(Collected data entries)

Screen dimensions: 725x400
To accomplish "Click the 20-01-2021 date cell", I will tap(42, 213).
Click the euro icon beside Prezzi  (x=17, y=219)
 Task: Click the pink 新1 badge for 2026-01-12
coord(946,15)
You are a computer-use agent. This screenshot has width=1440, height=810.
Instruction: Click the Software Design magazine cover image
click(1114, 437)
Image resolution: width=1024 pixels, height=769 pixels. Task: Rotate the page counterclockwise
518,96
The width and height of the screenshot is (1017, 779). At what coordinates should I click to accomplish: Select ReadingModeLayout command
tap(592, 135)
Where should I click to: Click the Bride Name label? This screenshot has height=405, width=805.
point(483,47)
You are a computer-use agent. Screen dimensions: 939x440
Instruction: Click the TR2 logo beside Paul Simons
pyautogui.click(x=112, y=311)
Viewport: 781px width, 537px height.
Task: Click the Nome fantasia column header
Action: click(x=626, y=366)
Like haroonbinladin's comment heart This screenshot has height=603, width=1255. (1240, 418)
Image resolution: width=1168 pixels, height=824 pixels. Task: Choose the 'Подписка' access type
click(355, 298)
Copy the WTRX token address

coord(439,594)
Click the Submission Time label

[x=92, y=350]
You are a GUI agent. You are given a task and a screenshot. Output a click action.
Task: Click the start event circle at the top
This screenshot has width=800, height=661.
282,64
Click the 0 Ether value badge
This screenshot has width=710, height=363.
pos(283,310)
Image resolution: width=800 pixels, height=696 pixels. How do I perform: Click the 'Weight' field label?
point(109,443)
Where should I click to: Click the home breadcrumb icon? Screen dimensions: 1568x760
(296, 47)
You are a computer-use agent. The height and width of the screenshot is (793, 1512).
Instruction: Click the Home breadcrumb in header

# Work required
Extract the complete data, matching each line exactly.

# Expected output
Screen dimensions: 725x400
To accomplish "Click the 20-01-2021 date cell", I will tap(42, 213).
Click the euro icon beside Prezzi  (x=17, y=219)
 Task: Click the pink 新1 badge for 2026-01-12
coord(946,15)
You are a computer-use agent. This screenshot has width=1440, height=810.
Instruction: Click the Software Design magazine cover image
click(1114, 437)
Image resolution: width=1024 pixels, height=769 pixels. Task: Rotate the page counterclockwise
518,96
The width and height of the screenshot is (1017, 779). At what coordinates should I click to accomplish: Select ReadingModeLayout command
tap(592, 135)
Where should I click to: Click the Bride Name label? This screenshot has height=405, width=805.
point(483,47)
You are a computer-use agent. Screen dimensions: 939x440
Instruction: Click the TR2 logo beside Paul Simons
pyautogui.click(x=112, y=311)
Viewport: 781px width, 537px height.
Task: Click the Nome fantasia column header
Action: click(x=626, y=366)
Like haroonbinladin's comment heart This screenshot has height=603, width=1255. (1240, 418)
Image resolution: width=1168 pixels, height=824 pixels. Task: Choose the 'Подписка' access type
click(355, 298)
Copy the WTRX token address

coord(439,594)
Click the Submission Time label

[x=92, y=350]
You are a GUI agent. You are given a task and a screenshot. Output a click action.
Task: Click the start event circle at the top
This screenshot has width=800, height=661.
282,64
Click the 0 Ether value badge
This screenshot has width=710, height=363.
pos(283,310)
Image resolution: width=800 pixels, height=696 pixels. How do I perform: Click the 'Weight' field label?
point(109,443)
Where should I click to: Click the home breadcrumb icon? Screen dimensions: 1568x760
(296, 47)
You are a computer-use agent. The height and width of the screenshot is (793, 1512).
Instruction: Click the Home breadcrumb in header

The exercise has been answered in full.